SALT Cap

The SALT cap is the federal limit on the itemized deduction for state and local taxes.

The SALT cap is the federal overall limit on the itemized deduction for state and local taxes. In plain language, it is the rule that keeps the State and Local Tax Deduction from growing without limit.

Why It Matters

The SALT cap matters because many taxpayers focus only on how much state income tax or property tax they paid. The federal return also asks whether a federal cap limits how much of those payments can actually help on Schedule A.

It also matters because the exact cap can change with federal law and filing context. Readers need to understand the role of the cap even when the precise yearly amount changes over time.

Where It Appears in a Real Tax Workflow

The SALT cap appears when the taxpayer itemizes on Schedule A and totals qualifying state and local tax payments. After the taxpayer identifies the deductible taxes, the federal cap limits how much can be claimed.

Practical Example

A taxpayer pays substantial state income tax and local property tax during the year. When the taxpayer completes Schedule A, the federal SALT cap may prevent the entire amount from becoming deductible.

Common Misunderstandings and Close Contrasts

The SALT cap is not a separate tax. It is a federal limit on a deduction.

It is also different from the State and Local Tax Deduction itself.
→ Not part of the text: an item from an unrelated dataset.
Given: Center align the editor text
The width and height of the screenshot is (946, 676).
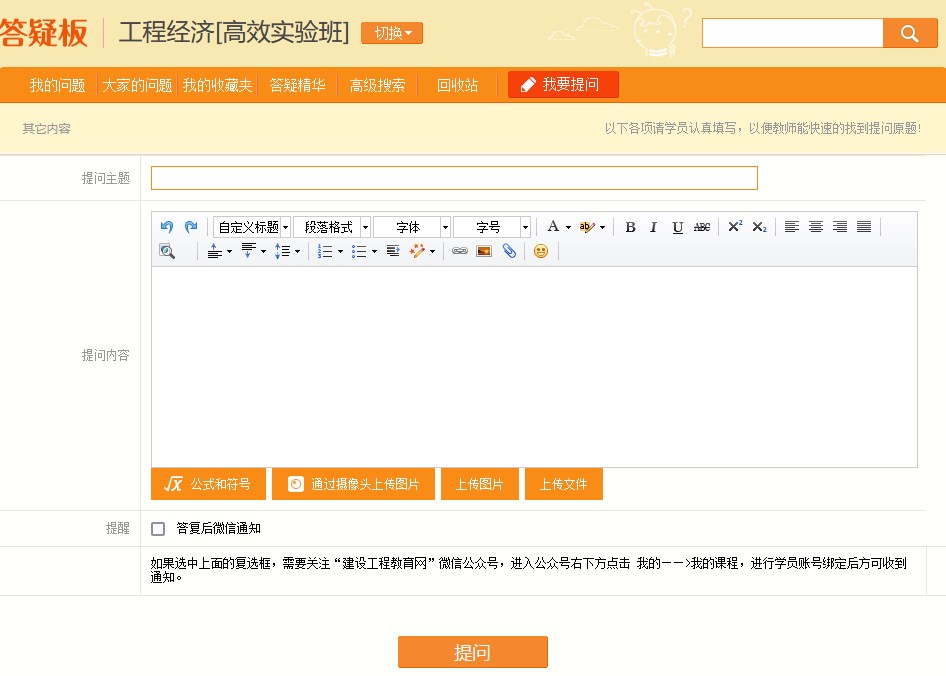Looking at the screenshot, I should (x=816, y=227).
One term names the deduction category, and the other names the federal limit placed on it.

Knowledge Check

  1. What is the SALT cap? It is the federal limit on the itemized deduction for state and local taxes.
  2. Does the SALT cap create a new tax by itself? No. It limits a deduction rather than creating a separate tax.
  3. Which nearby deduction does the SALT cap limit? State and Local Tax Deduction.